Fig. 22.—Poiriers en palmette.
On plantera, à 5 ou 6 mètres l'un de l'autre, ceux que l'on destine à être élevés en palmette; on rabattra la tige de manière à obtenir à droite et à gauche quelques bourgeons, dont on formera les premiers membres a (fig. [22]), en les établissant à environ 0m,30 à 0m,35 les uns au-dessus des autres. Ceux de droite doivent alterner, autant que possible, avec ceux de gauche; en les palissant, il faut les incliner plus ou moins, suivant que l'on voudra favoriser le développement de l'un ou restreindre celui de l'autre. Les années suivantes, on les abaissera davantage, mais en observant qu'ils ne doivent jamais être placés horizontalement. On guidera verticalement le bourgeon qui sert à prolonger la tige, et l'on pincera les bourgeons mal placés; puis, les années suivantes, on taillera le rameau vertical de manière à obtenir chaque année deux branches latérales, jusqu'à ce que l'arbre soit arrivé à garnir le mur dans toute sa hauteur. On taillera les bras à environ 0m,15 à 0m,18 de longueur, suivant leur force et leur position, mais toujours sur un œil placé de manière à les prolonger le plus directement possible. S'il arrivait qu'un bourgeon de prolongement fût beaucoup plus vigoureux que l'autre, il faudrait, au palissage, l'incliner plus que les autres, de manière à rétablir l'équilibre.
Fig. 23.—Poirier en palmette à double tige.
L'éducation des Poiriers élevés sous la forme de palmette à double tige (fig. [23]) doit avoir lieu d'après les principes suivis pour la palmette à tige simple.
Cette forme est adoptée maintenant par le plus grand nombre de cultivateurs de Poiriers, qui la préfèrent à toutes les autres.
Les Poiriers à tiges seront plantés à 5 ou 6 mètres l'un de l'autre, et, pendant les premières années, ils devront être taillés de manière que les branches qui doivent former la charpente de l'arbre soient également espacées. On surveillera leur développement pour favoriser celles qui seraient les moins vigoureuses, jusqu'à l'époque où les arbres pourront être abandonnés à eux-mêmes, c'est-à-dire environ deux ans après.

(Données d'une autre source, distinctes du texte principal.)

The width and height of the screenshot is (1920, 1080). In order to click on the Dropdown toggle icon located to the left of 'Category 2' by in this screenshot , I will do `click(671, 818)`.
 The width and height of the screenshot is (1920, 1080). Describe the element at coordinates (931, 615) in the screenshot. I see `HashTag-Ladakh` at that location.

Lorsque les Poiriers sont très-vieux ou épuisés au point de ne plus produire de fruits, on peut encore en tirer un bon parti en les rabattant et en les greffant en couronne. (Voir l'article Greffe, p. [67].) On pose plus ou moins de greffes, suivant la force de l'arbre; puis, lorsqu'elles sont bien reprises, on choisit les plus vigoureuses pour en former la nouvelle charpente.